Sozinho, o Cruzeiro ‘morre’; a difícil decisão de deixar, ou não, um time grande desaparecer

Sozinho, o Cruzeiro ‘morre’; a difícil decisão de deixar, ou não, um time grande desaparecer

Em pouco mais de duas semanas de férias, Messi foi campeão no Maracanã. A Itália ganhou a Eurocopa. O Flamengo trocou de técnico. A Libertadores pega fogo.

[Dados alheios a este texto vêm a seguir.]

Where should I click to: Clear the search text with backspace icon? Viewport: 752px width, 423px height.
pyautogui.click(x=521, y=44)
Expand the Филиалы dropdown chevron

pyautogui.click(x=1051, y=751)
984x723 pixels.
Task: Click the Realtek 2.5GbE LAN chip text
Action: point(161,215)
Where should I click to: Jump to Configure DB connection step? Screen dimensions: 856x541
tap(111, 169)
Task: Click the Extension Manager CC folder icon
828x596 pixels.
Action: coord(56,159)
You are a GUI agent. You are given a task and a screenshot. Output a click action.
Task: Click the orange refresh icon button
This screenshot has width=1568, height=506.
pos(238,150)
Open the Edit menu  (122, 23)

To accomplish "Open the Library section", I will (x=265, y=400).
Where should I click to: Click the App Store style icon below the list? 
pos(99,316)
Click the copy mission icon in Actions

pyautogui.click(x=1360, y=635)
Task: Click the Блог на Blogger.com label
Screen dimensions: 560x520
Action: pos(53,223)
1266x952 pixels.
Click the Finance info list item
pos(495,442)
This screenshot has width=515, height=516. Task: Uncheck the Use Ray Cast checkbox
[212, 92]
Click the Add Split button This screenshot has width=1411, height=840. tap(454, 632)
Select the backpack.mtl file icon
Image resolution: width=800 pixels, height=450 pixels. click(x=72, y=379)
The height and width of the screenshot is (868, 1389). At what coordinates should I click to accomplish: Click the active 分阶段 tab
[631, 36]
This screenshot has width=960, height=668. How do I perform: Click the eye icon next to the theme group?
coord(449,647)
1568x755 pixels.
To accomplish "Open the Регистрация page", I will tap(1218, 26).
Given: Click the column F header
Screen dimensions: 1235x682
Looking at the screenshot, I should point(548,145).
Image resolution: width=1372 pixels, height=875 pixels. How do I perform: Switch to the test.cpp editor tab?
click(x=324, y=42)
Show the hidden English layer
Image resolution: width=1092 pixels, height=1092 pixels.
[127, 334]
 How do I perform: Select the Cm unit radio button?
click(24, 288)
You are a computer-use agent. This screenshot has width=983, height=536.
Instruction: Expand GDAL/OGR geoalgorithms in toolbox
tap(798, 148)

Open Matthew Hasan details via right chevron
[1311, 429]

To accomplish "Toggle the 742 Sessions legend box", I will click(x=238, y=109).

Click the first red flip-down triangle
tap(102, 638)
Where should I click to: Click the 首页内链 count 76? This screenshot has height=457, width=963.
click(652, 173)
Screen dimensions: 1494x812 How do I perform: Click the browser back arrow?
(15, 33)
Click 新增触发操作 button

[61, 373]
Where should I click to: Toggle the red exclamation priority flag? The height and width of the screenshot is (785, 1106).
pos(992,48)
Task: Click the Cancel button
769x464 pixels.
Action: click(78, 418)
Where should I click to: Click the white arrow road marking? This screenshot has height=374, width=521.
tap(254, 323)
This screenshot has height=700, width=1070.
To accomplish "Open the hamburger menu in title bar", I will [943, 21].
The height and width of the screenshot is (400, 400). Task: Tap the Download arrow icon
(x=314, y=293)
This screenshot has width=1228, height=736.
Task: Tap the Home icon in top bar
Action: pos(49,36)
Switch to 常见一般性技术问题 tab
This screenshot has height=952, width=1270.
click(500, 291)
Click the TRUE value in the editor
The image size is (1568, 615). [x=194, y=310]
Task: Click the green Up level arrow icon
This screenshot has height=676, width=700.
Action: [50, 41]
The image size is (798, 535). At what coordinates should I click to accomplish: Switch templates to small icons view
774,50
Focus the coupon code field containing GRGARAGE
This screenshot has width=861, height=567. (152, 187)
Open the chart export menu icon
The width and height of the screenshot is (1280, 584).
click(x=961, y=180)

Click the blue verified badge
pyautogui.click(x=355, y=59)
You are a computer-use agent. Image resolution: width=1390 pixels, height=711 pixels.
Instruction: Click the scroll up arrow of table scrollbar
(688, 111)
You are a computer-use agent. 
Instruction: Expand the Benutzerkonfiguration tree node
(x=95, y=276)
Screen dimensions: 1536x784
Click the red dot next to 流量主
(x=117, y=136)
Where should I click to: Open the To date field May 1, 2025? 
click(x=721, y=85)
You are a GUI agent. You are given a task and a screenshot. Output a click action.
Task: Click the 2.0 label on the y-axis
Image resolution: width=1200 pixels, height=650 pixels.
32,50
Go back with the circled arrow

Mas, na volta ao trabalho nesta terça-feira, uma notícia sobre o Cruzeiro foi o que mais me chamou atenção. Segundo o portal UOL, o time que há poucos anos ganhava o Brasileiro não tem mais canais de TV por assinatura por falta de pagamento na Toca da Raposa, o que atrapalha o trabalho da comissão técnica.

Mozard comandando o Cruzeiro na Série B Bruno Haddad/Cruzeiro

Em nota, o clube diz que o corte da TV paga foi pontual, que negocia pela volta geral do serviço e faz parte dos cortes de despesas para manter a “austeridade financeira”.

O gigante mineiro também foi notícia recente por não pagar a conta de luz.

E tem a ameaça de uma nova punição da Fifa que pode levá-lo para a Série C. Isso se não for para a terceira divisão no campo mesmo: na sua segunda temporada na Série B, é apenas o 16o colocado, uma posição acima apenas da zona do rebaixamento.

Não adianta. O Cruzeiro não vai sair do maior buraco que um time grande brasileiro já viveu com suas próprias forças.

E aí entra uma grande discussão: rivais, credores e até os governos devem agir para evitar que um time grande desapareça?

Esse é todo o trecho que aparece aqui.